Problem statement >>
Can you format the records below as a numbered list, one line per item, with the blank lines dropped?

Material for the task >>

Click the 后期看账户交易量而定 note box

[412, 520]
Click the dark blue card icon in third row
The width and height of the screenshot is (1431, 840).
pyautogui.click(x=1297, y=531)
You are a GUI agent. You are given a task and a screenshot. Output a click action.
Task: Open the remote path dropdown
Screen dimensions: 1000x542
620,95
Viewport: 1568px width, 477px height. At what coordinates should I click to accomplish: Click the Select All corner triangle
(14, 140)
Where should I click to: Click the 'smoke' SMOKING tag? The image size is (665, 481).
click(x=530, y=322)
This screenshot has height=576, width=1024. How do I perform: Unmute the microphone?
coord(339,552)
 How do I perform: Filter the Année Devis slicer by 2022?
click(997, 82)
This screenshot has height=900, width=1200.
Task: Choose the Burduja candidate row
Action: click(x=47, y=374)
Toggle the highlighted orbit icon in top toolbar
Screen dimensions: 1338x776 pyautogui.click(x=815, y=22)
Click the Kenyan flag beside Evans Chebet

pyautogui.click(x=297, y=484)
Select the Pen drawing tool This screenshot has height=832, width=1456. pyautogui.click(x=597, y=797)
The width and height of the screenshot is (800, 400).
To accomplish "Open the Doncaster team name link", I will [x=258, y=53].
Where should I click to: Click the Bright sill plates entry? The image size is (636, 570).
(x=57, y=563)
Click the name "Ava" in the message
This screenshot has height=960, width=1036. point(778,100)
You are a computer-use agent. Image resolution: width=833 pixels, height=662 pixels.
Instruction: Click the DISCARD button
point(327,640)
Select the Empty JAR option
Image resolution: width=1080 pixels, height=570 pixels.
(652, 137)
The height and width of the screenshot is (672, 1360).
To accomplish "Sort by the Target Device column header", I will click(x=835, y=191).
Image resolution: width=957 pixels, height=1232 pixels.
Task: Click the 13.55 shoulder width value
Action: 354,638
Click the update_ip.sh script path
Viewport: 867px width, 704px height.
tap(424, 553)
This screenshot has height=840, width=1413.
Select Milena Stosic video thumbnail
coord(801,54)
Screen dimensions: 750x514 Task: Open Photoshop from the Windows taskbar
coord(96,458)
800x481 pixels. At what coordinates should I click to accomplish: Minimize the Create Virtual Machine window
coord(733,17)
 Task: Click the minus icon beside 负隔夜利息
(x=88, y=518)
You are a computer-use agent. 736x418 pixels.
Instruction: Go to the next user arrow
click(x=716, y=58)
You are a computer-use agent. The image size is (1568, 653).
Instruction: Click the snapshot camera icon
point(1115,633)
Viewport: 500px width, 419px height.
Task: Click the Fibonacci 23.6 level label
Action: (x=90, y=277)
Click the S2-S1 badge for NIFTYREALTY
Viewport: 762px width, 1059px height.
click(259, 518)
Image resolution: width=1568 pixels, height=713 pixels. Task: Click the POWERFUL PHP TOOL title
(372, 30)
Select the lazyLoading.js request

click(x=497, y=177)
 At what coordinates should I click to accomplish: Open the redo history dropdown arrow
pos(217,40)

Answer to this exercise >>
1. Click the 后期看账户交易量而定 note box
2. [412, 520]
3. Click the dark blue card icon in third row
4. The width and height of the screenshot is (1431, 840).
5. pyautogui.click(x=1297, y=531)
6. You are a GUI agent. You are given a task and a screenshot. Output a click action.
7. Task: Open the remote path dropdown
8. Screen dimensions: 1000x542
9. 620,95
10. Viewport: 1568px width, 477px height. At what coordinates should I click to accomplish: Click the Select All corner triangle
11. (14, 140)
12. Where should I click to: Click the 'smoke' SMOKING tag? The image size is (665, 481).
13. click(x=530, y=322)
14. This screenshot has height=576, width=1024. How do I perform: Unmute the microphone?
15. coord(339,552)
16.  How do I perform: Filter the Année Devis slicer by 2022?
17. click(997, 82)
18. This screenshot has height=900, width=1200.
19. Task: Choose the Burduja candidate row
20. Action: click(x=47, y=374)
21. Toggle the highlighted orbit icon in top toolbar
22. Screen dimensions: 1338x776 pyautogui.click(x=815, y=22)
23. Click the Kenyan flag beside Evans Chebet
24. pyautogui.click(x=297, y=484)
25. Select the Pen drawing tool This screenshot has height=832, width=1456. pyautogui.click(x=597, y=797)
26. The width and height of the screenshot is (800, 400).
27. To accomplish "Open the Doncaster team name link", I will [x=258, y=53].
28. Where should I click to: Click the Bright sill plates entry? The image size is (636, 570).
29. (x=57, y=563)
30. Click the name "Ava" in the message
31. This screenshot has height=960, width=1036. point(778,100)
32. You are a computer-use agent. Image resolution: width=833 pixels, height=662 pixels.
33. Instruction: Click the DISCARD button
34. point(327,640)
35. Select the Empty JAR option
36. Image resolution: width=1080 pixels, height=570 pixels.
37. (652, 137)
38. The height and width of the screenshot is (672, 1360).
39. To accomplish "Sort by the Target Device column header", I will click(x=835, y=191).
40. Image resolution: width=957 pixels, height=1232 pixels.
41. Task: Click the 13.55 shoulder width value
42. Action: 354,638
43. Click the update_ip.sh script path
44. Viewport: 867px width, 704px height.
45. tap(424, 553)
46. This screenshot has height=840, width=1413.
47. Select Milena Stosic video thumbnail
48. coord(801,54)
49. Screen dimensions: 750x514 Task: Open Photoshop from the Windows taskbar
50. coord(96,458)
51. 800x481 pixels. At what coordinates should I click to accomplish: Minimize the Create Virtual Machine window
52. coord(733,17)
53.  Task: Click the minus icon beside 负隔夜利息
54. (x=88, y=518)
55. You are a computer-use agent. 736x418 pixels.
56. Instruction: Go to the next user arrow
57. click(x=716, y=58)
58. You are a computer-use agent. The image size is (1568, 653).
59. Instruction: Click the snapshot camera icon
60. point(1115,633)
61. Viewport: 500px width, 419px height.
62. Task: Click the Fibonacci 23.6 level label
63. Action: (x=90, y=277)
64. Click the S2-S1 badge for NIFTYREALTY
65. Viewport: 762px width, 1059px height.
66. click(259, 518)
67. Image resolution: width=1568 pixels, height=713 pixels. Task: Click the POWERFUL PHP TOOL title
68. (372, 30)
69. Select the lazyLoading.js request
70. click(x=497, y=177)
71.  At what coordinates should I click to accomplish: Open the redo history dropdown arrow
72. pos(217,40)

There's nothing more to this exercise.